De prime abord, le président Paul NSAPU MUKULU, a situé le contexte de l’opportunité de cette signature :

» (…) La thématique faisant l’objet du présent accord est liée aux Droits de la Santé Sexuelle et Reproductive des Adolescents qui, étant transversaux, abordent plusieurs approches des catégories des Droits de l’Homme (…) », a-t-il mentionné.

Et d’argumenter : « (…) D’aucuns ignorent que les États ont l’obligation, en vertu de la législation relative aux Droits de l’Homme, de fournir une information et une éducation complète aux adolescents (…) L’éducation adaptée à l’âge fait partie des obligations fondamentales des États de défendre le Droit à la Santé Reproductive (…) ». Non sans déplorer les violations des Droits de Santé Sexuelle et Reproductive (SDSR) que subissent les adolescents. Notamment le manque d’éducation sexuelle complète, le manque d’accès à des services de soins de santé confidentiels, la violence sexuelle, l’exposition à des pratiques culturelles néfastes, en donnant l’exemple des mariages d’enfants, la pratique des mutilations génitales féminines (MGF) et autres.

L’hôte du président de la CNDH-RDC a, pour sa part, loué cette démarche en soulignant que l’accord désormais scellé est un engagement ferme de ces deux structures à travailler main dans la main pour garantir l’égalité, la justice et la dignité pour tous.

« (…) En réunissant nos forces, nous renforçons notre capacité à lutter contre les discriminations, à promouvoir l’accès aux services de santé de qualité pour tous, à défendre les droits humains en général, et les droits sexuels et reproductifs en particulier (…) », a relevé le Directeur Exécutif de l’IYAFP-RDC, Braddy Bilala, qui a énuméré quelques actions majeures qui seront menées dans le cadre de cette collaboration. Il s’agit notamment, de la formation, de la sensibilisation, de la surveillance, du rapportage, du plaidoyer, de la législation et de la collaboration internationale.

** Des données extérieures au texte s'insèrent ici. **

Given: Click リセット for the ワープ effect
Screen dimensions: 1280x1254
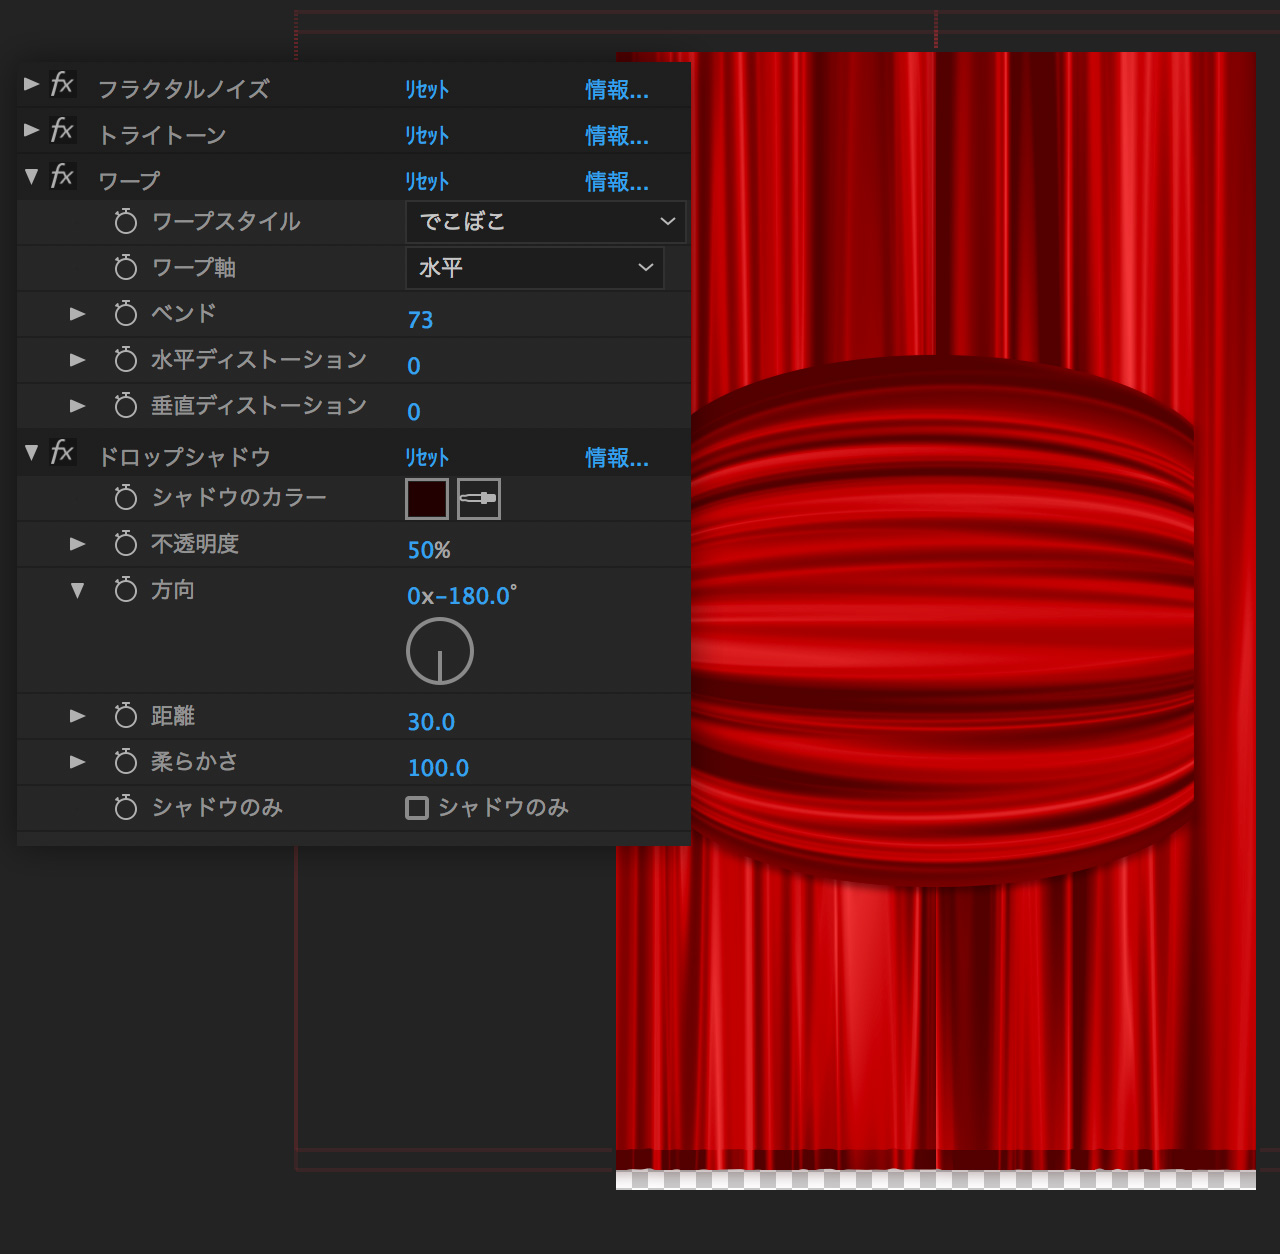Looking at the screenshot, I should coord(427,181).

À titre indicatif, l’accord de partenariat signé entre la CNDH-RDC et IYAFP-RDC fait partie du Projet « SHARP » conduit par le Réseau des Institutions Nationales Africaines des Droits de l’Homme (RINADH), une organisation régionale regroupant les Institutions Nationales des Droits de l’Homme en Afrique.

Notons que le RINADH apporte une assistance technique et un soutien à chacune des Institutions membres afin de renforcer leurs capacités d’assurer efficacement la protection, le suivi, la promotion et la sensibilisation en matière de Droits de l’Homme.